FPGAs can exceed the performance of general-purpose CPUs by several orders of magnitude and offer dramatically lower cost and time to market than ASICs. While the benefits are substantial, programming an FPGA can be an extremely slow process. Trivial programs can take several minutes to compile using a traditional compiler, and complex designs can take hours or longer.
Cascade is a novel solution to this problem, the world's first just-in-time compiler for Verilog. Cascade executes code immediately in a software simulator, and performs compilation in the background. When compilation is finished, the code is moved into hardware, and from the user’s perspective it simply gets faster over time. Cascade's ability to move code back and forth between software and hardware also makes it the first platform to provide generic support for the execution of unsynthesizable Verilog from hardware. The effects are substantial. Cascade encourages more frequent compilation, reduces the time required for developers to produce working hardware designs, and transforms HDL development into something which closely resembes writing JavaScript or Python. It takes the first steps towards bridging the gap between programming software and programming hardware.
- Dependencies
- Building Cascade
- Using Cascade
- Environments
- Verilog Support
- Standard Library
- Adding Support for New Backends
- FAQ
Cascade should build successfully on OSX and most Linux distributions. Third-party dependencies can be retrieved from the command line using either apt-get
(Ubuntu), opkg
(Angstrom), or port
(OSX). Note that on most platforms, this will require administrator privileges.
*NIX $ sudo (apt-get|port) install ccache cmake flex bison libncurses-dev
- Clone this repository (make sure to use the
--recursive
flag)
*NIX $ git clone --recursive https://github.com/vmware/cascade cascade
- Build the code (this process has been tested on OSX 10.12/10.14, Ubuntu 16.04, and Angstrom v2017.12)
*NIX $ cd cascade/
*NIX $ make
If the build didn't succeed (probably because you didn't use the --recursive
flag) try starting over with a fresh clone of the repository.
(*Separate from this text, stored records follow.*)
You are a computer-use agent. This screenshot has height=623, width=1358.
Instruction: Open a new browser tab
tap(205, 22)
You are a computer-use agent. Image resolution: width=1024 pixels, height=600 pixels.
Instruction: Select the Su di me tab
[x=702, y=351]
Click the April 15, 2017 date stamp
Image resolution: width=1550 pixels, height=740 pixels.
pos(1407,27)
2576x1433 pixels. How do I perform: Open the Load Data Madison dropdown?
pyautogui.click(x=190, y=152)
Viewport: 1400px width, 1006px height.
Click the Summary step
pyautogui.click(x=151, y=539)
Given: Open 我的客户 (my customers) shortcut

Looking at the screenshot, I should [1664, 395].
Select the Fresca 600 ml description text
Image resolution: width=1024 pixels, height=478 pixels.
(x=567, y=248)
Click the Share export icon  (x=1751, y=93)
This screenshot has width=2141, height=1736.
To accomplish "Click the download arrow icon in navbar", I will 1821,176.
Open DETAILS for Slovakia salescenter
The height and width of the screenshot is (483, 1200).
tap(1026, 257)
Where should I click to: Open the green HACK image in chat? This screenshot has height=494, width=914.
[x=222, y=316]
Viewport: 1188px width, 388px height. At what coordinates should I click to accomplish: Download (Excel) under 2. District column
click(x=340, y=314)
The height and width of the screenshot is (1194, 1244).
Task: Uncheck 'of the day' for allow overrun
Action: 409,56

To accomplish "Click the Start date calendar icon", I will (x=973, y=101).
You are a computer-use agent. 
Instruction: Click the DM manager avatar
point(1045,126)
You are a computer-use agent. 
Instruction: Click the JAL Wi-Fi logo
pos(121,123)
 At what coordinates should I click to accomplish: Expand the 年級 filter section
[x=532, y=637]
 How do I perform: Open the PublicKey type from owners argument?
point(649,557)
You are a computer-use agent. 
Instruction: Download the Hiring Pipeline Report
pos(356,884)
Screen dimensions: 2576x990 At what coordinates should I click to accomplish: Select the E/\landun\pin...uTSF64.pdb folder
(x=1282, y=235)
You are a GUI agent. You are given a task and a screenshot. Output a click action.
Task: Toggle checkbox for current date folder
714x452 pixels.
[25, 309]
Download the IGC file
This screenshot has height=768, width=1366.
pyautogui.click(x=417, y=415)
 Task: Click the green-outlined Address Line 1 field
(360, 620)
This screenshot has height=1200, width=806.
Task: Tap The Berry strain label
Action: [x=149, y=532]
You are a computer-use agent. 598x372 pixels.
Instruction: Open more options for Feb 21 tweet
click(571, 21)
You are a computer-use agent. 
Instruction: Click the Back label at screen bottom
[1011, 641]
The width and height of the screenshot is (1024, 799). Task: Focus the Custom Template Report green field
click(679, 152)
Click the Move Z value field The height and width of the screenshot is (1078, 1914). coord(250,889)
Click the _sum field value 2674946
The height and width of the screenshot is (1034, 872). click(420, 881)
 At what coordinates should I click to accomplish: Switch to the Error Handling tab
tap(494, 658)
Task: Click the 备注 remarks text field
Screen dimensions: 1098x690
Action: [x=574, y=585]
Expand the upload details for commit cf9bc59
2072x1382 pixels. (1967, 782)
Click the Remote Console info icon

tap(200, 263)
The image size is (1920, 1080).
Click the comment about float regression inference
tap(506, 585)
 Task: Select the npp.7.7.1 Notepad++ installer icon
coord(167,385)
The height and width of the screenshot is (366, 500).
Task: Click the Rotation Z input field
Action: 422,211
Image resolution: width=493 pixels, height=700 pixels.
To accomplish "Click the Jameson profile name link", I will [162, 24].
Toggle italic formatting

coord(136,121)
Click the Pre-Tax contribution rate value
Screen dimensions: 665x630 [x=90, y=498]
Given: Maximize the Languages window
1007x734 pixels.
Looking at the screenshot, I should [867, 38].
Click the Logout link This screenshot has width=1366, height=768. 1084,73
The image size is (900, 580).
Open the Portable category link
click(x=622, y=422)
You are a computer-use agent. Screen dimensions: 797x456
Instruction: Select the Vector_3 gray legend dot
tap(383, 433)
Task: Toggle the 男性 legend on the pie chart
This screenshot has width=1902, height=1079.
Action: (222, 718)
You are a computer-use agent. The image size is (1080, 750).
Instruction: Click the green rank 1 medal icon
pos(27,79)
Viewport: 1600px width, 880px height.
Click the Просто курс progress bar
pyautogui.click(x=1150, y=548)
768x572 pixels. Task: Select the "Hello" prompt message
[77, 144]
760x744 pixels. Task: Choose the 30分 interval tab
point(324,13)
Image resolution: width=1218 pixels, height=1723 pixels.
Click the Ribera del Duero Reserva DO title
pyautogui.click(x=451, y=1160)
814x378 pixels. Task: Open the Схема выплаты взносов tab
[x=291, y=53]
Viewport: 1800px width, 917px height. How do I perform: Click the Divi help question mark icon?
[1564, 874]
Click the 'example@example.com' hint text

- Check that the build succeeded (all tests should pass)
*NIX $ make test
Start Cascade by typing
*NIX $ ./bin/cascade
This will place you in a Read-Evaluate-Print-Loop (REPL). Code which is typed here is appended to the source of the (initially empty) top-level module and evaluated immediately. Try defining a wire. You'll see the text ITEM OK
to indicate that a new module item was added to the top-level module.
>>> wire x;
ITEM OK
The verilog specification requires that code inside of initial
blocks is executed exactly once when a program begins execution. Because Cascade provides a dynamic environment, we generalize the specification as follows: Code inside of initial
blocks is executed exactly once immediately after it is compiled. Try printing the value of the wire you just defined.
>>> initial $display(x);
ITEM OK
>>> 0
Now try printing a variable which hasn't been defined.
>>> initial $display(y);
>>> Typechecker Error:
> In final line of user input:
Referenece to unresolved identifier: y
Anything you enter into the REPL is lexed, parsed, type-checked, and compiled. If any part of this process fails, Cascade will produce an error message and the remainder of your text will be ignored. If you type multiple statements, anything which compiles successfully before the error is encountered cannot be undone. Below, x
and y
are declared successfully, but the redeclaration of x
produces an error.
>>> wire x,y,x;
ITEM OK
ITEM OK
>>> Typechecker Error:
> In final line of user input:
A variable named x already appears in this scope.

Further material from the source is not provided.